The rise of moir? materials has led to experimental realizations of integer and fractional Chern insulators in small[1] or vanishing magnetic fields[2]. At the same time, a set of minimal conditions sufficient to guarantee an Abelian fractional state in a flat band was identified, namely "ideal" or "vortexable" quantum geometry[3,4]. Such vortexable bands share essential features with the lowest Landau level, while excluding the need for more fine-tuned aspects such as flat Berry curvature. A natural and important generalization is to ask if such conditions can be extended to capture the quantum geometry of higher Landau levels, particularly the first (1LL), where non-Abelian states at ν = 1/2, 2/5 are known to be competitive[5]. The possibility of realizing these states at zero magnetic field, and perhaps even more exotic ones, could become a reality if we could identify the essential structure of the 1LL in Chern bands. In this work[6], we introduce a precise definition of 1LL quantum geometry, along with a figure of merit that measures how closely a given band approaches the 1LL. We apply the definition to identify two models with 1LL structure ? a toy model of double bilayer twisted graphene and a more realistic model of strained Bernal graphene.

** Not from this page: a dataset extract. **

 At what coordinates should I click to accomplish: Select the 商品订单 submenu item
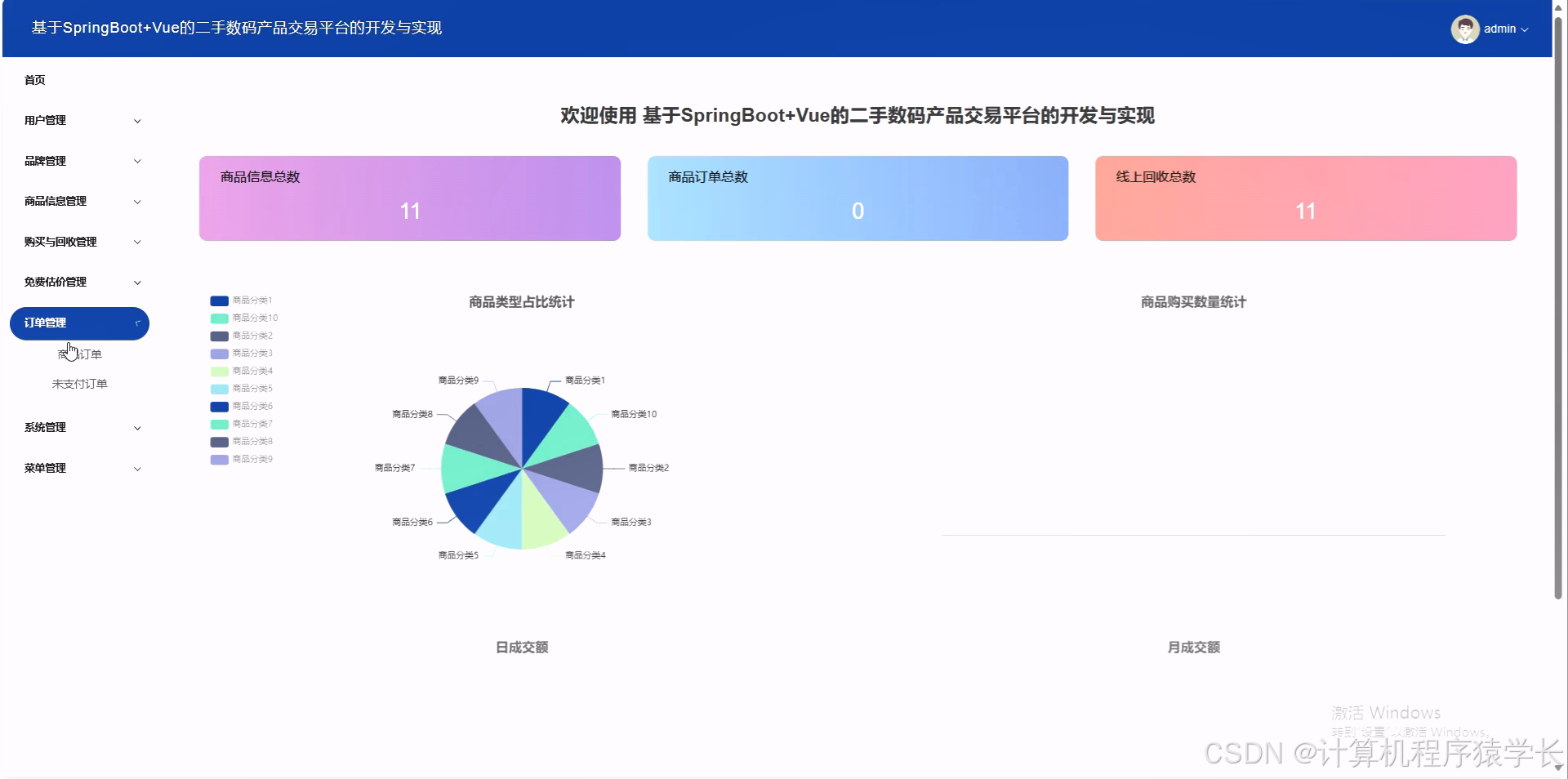tap(79, 354)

[1] Y. Xie, A. T. Pierce, J. M. Park, D. E. Parker, E. Khalaf, P. Ledwith, Y. Cao, S. H. Lee, S. Chen, P. R. Forrester, et al., Fractional Chern insulators in magic-angle twisted bilayer graphene, Nature 600, 439 (2021).

[2] J. Cai, E. Anderson, C. Wang, X. Zhang, X. Liu, W. Holtzmann, Y. Zhang, F. Fan, T. Taniguchi, K. Watanabe, et al., Signatures of fractional quantum anomalous hall states in twisted MoTe2, Nature 622, 63 (2023).

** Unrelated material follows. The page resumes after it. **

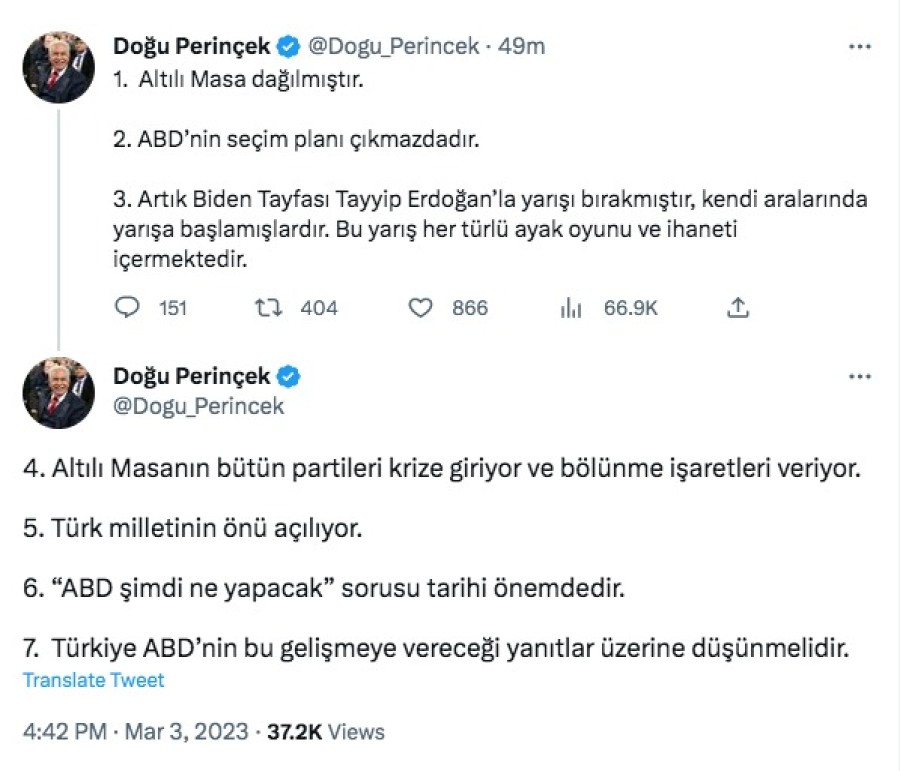Click the reply icon on first tweet

[127, 308]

[3] J. Wang, J. Cano, A. J. Millis, Z. Liu, and B. Yang, Exact landau level description of geometry and interaction in a flatband, Physical review letters 127, 246403 (2021).

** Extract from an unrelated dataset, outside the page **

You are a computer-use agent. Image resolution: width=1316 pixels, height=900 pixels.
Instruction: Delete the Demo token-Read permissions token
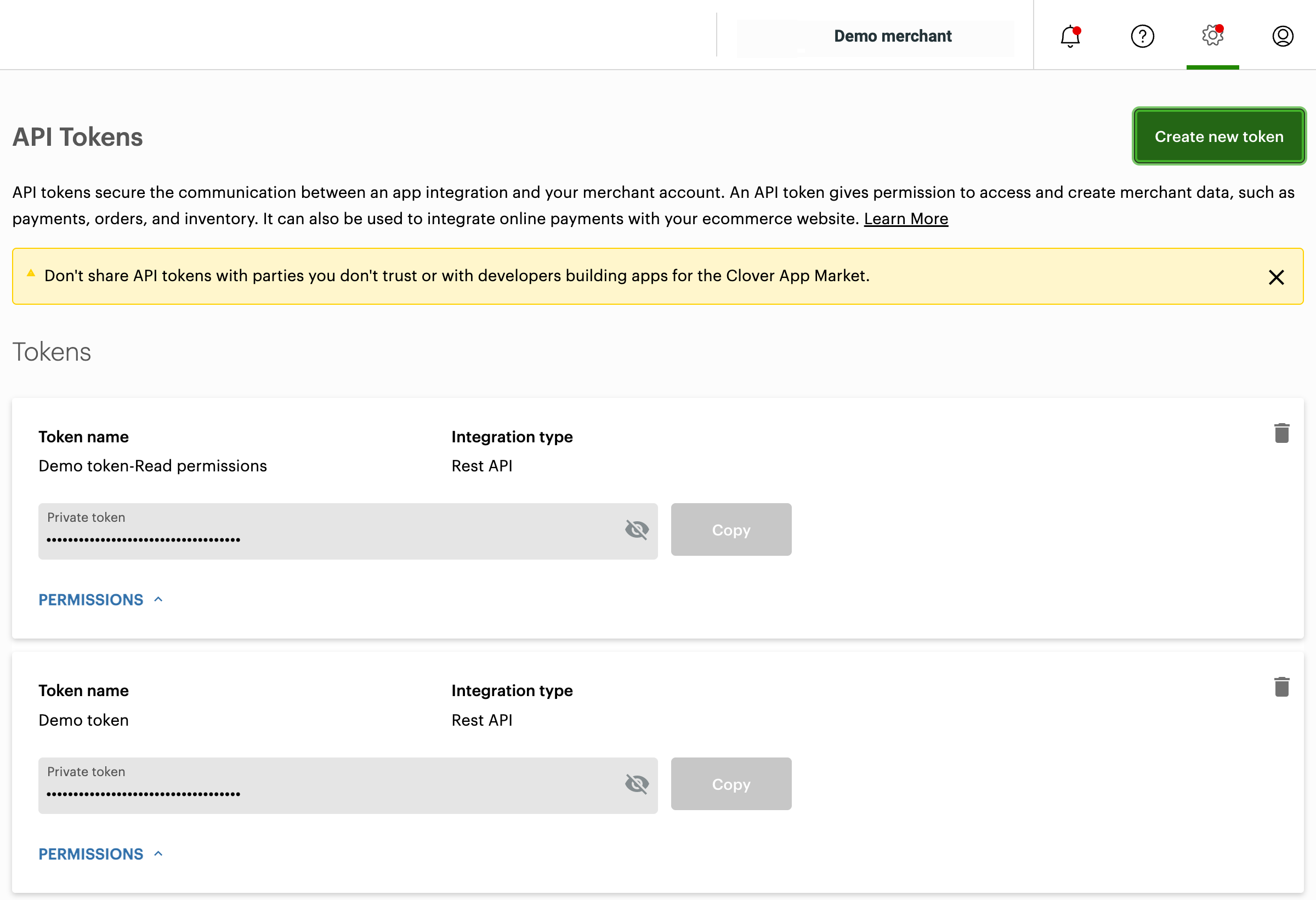pyautogui.click(x=1281, y=434)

[4] P. J. Ledwith, A. Vishwanath, and D. E. Parker, Vortexability: A unifying criterion for ideal fractional Chern insulators, Physical Review B 108, 205144 (2023).

[5] G. Moore and N. Read, Nonabelions in the fractional quantum hall effect, Nuclear Physics B 360, 362 (1991).

[6] Manato Fujimoto, Daniel E. Parker, Junkai Dong, Eslam Khalaf, Ashvin Vishwanath, and Patrick Ledwith, Higher vortexability: zero field realization of higher Landau levels, arXiv preprint arXiv:2403.00856 (2024).